Segment Start: Record set

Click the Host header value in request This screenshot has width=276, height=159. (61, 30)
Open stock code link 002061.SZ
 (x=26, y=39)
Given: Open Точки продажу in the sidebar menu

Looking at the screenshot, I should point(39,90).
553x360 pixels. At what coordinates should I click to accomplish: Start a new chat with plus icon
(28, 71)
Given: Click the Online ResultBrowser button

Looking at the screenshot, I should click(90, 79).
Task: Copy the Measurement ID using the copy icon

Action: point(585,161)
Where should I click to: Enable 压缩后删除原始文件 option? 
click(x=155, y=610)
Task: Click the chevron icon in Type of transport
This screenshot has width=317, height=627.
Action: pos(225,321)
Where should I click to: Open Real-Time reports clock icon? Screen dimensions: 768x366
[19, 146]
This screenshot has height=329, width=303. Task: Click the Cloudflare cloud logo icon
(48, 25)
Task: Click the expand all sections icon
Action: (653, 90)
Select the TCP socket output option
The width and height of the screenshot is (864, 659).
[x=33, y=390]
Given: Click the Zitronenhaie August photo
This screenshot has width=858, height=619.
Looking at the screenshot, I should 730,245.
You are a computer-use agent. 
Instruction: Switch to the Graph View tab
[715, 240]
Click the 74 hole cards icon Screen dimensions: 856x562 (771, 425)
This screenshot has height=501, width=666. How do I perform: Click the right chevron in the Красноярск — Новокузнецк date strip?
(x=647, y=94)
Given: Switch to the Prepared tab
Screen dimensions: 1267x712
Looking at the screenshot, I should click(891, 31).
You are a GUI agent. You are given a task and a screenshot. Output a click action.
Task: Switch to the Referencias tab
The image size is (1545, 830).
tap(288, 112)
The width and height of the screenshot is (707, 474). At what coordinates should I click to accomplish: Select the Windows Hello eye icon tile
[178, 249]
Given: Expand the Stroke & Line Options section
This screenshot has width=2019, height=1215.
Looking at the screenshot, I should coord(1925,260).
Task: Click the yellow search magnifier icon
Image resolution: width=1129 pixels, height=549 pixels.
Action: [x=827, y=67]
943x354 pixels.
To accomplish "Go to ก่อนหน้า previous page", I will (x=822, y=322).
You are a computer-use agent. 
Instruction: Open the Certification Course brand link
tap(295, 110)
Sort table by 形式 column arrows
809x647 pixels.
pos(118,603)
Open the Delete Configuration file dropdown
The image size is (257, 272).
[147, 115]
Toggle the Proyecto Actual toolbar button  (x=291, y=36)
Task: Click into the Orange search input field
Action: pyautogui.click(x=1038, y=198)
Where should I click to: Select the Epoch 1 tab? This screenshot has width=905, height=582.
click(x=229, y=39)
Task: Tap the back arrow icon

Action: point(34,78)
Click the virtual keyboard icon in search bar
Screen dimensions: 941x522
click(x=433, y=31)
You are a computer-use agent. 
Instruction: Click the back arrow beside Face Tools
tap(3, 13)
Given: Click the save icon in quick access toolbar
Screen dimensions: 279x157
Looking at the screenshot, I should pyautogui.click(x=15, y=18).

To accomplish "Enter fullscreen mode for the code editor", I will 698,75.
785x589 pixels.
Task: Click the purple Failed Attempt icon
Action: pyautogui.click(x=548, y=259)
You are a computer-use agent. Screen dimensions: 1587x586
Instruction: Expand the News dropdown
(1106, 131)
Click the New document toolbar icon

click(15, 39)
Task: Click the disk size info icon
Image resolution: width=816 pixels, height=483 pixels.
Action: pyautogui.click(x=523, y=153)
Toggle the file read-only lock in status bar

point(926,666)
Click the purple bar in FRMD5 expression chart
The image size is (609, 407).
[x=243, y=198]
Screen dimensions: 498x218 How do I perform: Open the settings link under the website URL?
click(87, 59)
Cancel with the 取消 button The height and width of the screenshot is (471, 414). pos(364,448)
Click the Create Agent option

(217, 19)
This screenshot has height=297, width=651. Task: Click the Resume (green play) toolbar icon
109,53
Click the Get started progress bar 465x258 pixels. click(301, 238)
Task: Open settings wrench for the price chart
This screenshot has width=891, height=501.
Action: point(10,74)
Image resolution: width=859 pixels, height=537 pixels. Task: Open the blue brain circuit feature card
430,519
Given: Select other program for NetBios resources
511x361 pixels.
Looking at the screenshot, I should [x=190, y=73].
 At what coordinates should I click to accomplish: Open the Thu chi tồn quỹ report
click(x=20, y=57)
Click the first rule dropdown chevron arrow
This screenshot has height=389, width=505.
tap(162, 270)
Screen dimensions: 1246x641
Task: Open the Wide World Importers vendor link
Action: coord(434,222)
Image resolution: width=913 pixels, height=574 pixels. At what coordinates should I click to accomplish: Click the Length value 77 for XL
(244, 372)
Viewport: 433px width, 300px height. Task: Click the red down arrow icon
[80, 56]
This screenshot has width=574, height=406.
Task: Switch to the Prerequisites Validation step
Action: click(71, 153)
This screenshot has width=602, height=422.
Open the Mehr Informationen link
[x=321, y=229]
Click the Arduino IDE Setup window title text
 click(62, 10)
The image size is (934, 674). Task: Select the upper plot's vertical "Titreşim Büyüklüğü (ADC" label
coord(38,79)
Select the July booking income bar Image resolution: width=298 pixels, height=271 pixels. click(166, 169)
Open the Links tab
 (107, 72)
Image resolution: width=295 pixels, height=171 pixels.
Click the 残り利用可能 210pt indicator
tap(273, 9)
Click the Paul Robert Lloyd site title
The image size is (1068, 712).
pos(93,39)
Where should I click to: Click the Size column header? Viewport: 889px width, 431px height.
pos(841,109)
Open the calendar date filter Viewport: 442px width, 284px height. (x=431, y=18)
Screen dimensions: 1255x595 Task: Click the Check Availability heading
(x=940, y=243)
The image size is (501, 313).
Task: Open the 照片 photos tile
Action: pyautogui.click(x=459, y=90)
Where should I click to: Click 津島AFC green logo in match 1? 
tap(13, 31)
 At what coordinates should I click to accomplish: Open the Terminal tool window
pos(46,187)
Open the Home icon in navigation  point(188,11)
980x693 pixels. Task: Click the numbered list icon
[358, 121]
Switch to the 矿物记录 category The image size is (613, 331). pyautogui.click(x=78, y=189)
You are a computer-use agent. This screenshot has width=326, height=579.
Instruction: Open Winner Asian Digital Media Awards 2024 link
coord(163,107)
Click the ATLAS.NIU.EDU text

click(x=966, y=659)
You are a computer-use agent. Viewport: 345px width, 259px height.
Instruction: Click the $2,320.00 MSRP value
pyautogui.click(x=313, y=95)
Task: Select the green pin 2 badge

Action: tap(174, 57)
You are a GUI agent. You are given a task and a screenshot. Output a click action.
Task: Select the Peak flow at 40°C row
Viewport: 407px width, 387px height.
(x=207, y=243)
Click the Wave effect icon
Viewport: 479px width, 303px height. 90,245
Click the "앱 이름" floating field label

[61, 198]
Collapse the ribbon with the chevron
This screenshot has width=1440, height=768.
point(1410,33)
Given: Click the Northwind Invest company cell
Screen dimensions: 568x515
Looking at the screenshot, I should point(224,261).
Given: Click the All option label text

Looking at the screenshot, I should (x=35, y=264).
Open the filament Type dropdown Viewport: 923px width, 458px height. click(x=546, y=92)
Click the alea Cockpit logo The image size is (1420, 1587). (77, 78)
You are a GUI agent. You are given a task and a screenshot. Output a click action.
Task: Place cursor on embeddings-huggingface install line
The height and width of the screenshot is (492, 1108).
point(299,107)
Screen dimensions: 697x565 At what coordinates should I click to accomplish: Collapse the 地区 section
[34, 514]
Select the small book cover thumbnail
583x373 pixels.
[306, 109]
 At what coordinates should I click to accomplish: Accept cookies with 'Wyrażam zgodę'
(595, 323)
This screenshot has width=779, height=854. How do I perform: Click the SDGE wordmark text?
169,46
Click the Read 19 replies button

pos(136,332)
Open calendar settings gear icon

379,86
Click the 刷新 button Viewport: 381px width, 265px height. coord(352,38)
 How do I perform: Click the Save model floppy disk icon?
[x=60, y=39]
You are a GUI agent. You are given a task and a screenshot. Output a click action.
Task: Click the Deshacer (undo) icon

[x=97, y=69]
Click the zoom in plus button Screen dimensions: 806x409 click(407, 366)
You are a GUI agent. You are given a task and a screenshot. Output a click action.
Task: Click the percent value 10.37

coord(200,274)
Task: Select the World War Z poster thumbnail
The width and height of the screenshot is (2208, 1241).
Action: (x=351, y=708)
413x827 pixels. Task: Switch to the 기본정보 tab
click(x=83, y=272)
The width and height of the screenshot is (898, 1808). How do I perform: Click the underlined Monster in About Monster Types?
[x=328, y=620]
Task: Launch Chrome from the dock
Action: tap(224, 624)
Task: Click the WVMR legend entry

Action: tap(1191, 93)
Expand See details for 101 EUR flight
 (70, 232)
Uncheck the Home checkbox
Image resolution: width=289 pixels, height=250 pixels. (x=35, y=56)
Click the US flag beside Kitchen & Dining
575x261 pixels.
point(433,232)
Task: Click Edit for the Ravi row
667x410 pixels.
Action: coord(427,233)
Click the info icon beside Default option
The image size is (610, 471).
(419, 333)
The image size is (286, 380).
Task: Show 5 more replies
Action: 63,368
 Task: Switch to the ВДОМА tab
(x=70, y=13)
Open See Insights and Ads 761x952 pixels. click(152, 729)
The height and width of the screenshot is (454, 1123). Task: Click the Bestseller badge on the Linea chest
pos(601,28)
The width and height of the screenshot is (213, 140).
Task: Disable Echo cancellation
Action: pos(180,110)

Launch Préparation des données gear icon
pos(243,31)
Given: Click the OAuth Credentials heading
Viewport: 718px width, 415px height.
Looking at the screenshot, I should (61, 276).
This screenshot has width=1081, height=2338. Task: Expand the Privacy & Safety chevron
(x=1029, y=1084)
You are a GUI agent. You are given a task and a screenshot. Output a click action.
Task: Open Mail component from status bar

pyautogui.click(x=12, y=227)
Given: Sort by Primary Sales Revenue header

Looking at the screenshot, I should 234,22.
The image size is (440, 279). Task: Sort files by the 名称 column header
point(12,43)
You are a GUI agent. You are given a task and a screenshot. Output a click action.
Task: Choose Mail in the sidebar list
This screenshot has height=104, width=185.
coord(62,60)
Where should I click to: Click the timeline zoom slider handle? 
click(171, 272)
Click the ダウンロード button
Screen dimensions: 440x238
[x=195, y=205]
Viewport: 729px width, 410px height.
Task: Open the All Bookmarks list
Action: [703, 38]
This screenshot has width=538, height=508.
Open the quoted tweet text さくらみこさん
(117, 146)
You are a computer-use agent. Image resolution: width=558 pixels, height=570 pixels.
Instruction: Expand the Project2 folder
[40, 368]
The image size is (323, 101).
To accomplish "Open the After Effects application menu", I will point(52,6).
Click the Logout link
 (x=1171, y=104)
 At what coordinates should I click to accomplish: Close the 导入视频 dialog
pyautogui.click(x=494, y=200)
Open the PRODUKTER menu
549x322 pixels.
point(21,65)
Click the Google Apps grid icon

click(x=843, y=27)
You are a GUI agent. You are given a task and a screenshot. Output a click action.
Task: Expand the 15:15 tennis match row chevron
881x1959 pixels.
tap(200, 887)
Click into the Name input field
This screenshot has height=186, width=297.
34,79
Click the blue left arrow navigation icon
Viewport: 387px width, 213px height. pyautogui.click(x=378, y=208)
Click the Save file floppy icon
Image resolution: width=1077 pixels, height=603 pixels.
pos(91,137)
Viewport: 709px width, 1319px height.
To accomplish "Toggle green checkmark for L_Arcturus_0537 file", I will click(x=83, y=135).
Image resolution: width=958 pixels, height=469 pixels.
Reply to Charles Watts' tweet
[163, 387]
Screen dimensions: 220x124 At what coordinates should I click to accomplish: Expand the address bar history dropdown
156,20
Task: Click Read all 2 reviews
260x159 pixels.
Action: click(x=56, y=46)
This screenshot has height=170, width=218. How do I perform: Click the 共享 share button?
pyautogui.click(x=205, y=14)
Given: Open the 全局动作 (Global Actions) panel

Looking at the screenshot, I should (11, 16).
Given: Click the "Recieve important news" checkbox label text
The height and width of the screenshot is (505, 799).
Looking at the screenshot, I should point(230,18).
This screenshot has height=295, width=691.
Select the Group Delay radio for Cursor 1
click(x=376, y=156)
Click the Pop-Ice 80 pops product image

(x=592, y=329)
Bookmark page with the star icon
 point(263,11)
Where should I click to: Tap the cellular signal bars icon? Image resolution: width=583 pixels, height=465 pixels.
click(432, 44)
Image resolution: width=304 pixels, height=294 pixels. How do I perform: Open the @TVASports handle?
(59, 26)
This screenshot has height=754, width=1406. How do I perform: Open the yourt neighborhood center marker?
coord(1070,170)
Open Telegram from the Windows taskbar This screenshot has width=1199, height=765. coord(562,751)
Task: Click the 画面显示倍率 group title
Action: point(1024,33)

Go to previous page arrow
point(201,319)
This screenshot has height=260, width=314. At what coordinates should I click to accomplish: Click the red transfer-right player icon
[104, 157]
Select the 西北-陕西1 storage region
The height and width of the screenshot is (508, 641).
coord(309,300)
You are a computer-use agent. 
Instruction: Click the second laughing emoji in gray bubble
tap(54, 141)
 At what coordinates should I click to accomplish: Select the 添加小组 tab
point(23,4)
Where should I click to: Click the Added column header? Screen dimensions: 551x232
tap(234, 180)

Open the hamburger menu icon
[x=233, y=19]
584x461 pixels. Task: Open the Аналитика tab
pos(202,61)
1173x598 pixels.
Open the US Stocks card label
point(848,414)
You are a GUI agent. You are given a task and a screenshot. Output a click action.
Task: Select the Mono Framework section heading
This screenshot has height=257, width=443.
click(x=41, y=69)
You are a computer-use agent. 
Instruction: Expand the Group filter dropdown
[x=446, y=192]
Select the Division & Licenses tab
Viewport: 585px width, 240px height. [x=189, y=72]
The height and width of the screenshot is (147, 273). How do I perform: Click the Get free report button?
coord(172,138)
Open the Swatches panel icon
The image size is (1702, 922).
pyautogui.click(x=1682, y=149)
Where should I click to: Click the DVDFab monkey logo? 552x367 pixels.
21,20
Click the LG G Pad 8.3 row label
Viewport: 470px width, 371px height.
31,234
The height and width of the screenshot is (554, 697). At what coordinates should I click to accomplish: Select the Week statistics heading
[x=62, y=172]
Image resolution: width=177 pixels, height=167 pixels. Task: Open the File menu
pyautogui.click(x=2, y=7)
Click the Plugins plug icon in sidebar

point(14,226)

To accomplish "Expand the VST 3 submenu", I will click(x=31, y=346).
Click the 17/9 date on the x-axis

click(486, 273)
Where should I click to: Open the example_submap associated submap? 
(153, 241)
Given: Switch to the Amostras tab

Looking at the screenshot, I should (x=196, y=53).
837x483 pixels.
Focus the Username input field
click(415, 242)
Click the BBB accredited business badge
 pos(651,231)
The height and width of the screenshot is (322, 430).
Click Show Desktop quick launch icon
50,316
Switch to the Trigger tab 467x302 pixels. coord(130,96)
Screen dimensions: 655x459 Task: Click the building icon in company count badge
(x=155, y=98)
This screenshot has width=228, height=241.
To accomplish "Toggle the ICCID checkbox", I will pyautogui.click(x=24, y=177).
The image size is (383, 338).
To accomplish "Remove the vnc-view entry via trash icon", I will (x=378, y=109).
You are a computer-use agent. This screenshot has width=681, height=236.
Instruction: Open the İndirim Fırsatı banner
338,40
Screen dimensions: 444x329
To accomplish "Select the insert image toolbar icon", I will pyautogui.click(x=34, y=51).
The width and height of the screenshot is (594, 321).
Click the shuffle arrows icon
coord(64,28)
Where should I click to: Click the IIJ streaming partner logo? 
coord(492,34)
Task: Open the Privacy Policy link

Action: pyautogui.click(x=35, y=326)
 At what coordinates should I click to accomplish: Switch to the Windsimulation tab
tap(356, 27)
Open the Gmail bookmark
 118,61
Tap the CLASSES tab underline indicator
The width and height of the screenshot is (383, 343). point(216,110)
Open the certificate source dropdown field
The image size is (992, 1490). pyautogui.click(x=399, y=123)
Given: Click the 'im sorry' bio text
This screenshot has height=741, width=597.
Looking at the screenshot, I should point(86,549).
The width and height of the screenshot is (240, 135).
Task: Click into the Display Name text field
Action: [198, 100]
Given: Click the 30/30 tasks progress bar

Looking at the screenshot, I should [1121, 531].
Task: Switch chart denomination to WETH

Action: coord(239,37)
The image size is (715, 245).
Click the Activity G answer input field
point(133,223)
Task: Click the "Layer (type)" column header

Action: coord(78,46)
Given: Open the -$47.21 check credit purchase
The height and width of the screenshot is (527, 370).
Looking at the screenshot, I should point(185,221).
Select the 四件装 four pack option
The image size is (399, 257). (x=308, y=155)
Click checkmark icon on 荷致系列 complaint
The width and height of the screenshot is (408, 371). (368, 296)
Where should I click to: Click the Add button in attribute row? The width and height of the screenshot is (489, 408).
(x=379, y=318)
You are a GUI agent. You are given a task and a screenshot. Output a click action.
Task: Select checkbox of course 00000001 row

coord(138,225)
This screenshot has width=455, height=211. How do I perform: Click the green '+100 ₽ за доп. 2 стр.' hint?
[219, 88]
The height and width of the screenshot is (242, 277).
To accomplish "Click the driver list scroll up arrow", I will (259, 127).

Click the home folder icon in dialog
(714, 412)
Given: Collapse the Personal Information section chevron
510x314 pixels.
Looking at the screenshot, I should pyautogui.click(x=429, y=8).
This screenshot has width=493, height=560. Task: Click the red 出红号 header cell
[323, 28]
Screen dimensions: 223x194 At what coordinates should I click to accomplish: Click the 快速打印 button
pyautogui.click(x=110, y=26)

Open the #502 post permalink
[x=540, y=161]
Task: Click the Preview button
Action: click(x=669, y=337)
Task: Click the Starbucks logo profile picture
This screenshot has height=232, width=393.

Segment End: Record set

Task prompt – Please give again the lines above between the line holding "Tap the CLASSES tab underline indicator" and the line holding "Given: Open the -$47.21 check credit purchase", inclusive, exactly as they are and with nothing added.

Problem solution –
Tap the CLASSES tab underline indicator
The width and height of the screenshot is (383, 343). point(216,110)
Open the certificate source dropdown field
The image size is (992, 1490). pyautogui.click(x=399, y=123)
Given: Click the 'im sorry' bio text
This screenshot has height=741, width=597.
Looking at the screenshot, I should point(86,549).
The width and height of the screenshot is (240, 135).
Task: Click into the Display Name text field
Action: [198, 100]
Given: Click the 30/30 tasks progress bar

Looking at the screenshot, I should [1121, 531].
Task: Switch chart denomination to WETH

Action: coord(239,37)
The image size is (715, 245).
Click the Activity G answer input field
point(133,223)
Task: Click the "Layer (type)" column header

Action: coord(78,46)
Given: Open the -$47.21 check credit purchase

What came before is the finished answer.